_What is required_
Of all the lines in the entries below, give again exactly those starting at the line containing "2268x1626 pixels." and ending at the line containing "This screenshot has height=948, width=1906.", both ends included, and no others.

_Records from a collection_
-*-
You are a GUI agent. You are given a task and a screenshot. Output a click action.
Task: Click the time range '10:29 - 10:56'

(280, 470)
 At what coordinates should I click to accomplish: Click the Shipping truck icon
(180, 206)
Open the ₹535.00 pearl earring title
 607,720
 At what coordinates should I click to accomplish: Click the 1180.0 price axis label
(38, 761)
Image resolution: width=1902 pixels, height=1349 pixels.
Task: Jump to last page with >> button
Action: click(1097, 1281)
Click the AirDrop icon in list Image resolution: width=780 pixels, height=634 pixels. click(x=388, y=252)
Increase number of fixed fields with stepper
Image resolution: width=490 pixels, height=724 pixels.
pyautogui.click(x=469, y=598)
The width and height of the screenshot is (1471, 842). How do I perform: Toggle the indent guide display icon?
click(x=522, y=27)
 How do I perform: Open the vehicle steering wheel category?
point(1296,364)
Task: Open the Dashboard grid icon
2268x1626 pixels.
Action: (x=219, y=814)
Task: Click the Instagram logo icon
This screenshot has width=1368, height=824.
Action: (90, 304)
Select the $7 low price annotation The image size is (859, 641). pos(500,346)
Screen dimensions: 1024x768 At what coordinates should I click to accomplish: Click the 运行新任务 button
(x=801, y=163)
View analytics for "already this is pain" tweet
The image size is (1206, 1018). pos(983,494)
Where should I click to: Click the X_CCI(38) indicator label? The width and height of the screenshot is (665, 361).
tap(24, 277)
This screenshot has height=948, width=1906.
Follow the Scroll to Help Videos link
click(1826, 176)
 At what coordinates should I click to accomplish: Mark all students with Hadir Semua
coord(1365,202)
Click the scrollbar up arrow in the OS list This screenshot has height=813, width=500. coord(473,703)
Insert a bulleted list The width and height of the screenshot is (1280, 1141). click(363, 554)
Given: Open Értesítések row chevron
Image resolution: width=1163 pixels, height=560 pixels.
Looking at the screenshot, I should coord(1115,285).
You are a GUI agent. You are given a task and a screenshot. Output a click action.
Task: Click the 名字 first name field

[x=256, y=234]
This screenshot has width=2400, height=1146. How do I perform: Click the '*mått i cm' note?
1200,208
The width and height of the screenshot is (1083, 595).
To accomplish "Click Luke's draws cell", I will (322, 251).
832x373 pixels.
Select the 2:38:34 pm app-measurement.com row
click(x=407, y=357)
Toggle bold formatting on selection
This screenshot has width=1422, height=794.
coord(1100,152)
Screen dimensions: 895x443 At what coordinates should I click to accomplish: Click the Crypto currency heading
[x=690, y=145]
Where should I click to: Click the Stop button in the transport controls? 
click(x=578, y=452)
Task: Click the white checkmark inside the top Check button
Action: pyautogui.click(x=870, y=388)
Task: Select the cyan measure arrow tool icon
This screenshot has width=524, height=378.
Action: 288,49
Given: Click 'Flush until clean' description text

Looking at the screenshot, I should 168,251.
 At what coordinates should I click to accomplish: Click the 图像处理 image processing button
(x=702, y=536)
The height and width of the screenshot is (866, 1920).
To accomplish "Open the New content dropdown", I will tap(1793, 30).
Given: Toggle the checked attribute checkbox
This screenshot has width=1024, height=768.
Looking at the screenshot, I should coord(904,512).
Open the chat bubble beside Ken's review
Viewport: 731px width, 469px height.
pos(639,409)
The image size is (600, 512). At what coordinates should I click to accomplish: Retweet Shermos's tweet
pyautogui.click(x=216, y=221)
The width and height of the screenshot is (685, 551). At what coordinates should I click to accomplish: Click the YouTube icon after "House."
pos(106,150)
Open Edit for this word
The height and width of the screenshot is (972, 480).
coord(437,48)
-*-
_Task output_
2268x1626 pixels.
Action: (x=219, y=814)
Task: Click the Instagram logo icon
This screenshot has width=1368, height=824.
Action: (90, 304)
Select the $7 low price annotation The image size is (859, 641). pos(500,346)
Screen dimensions: 1024x768 At what coordinates should I click to accomplish: Click the 运行新任务 button
(x=801, y=163)
View analytics for "already this is pain" tweet
The image size is (1206, 1018). pos(983,494)
Where should I click to: Click the X_CCI(38) indicator label? The width and height of the screenshot is (665, 361).
tap(24, 277)
This screenshot has height=948, width=1906.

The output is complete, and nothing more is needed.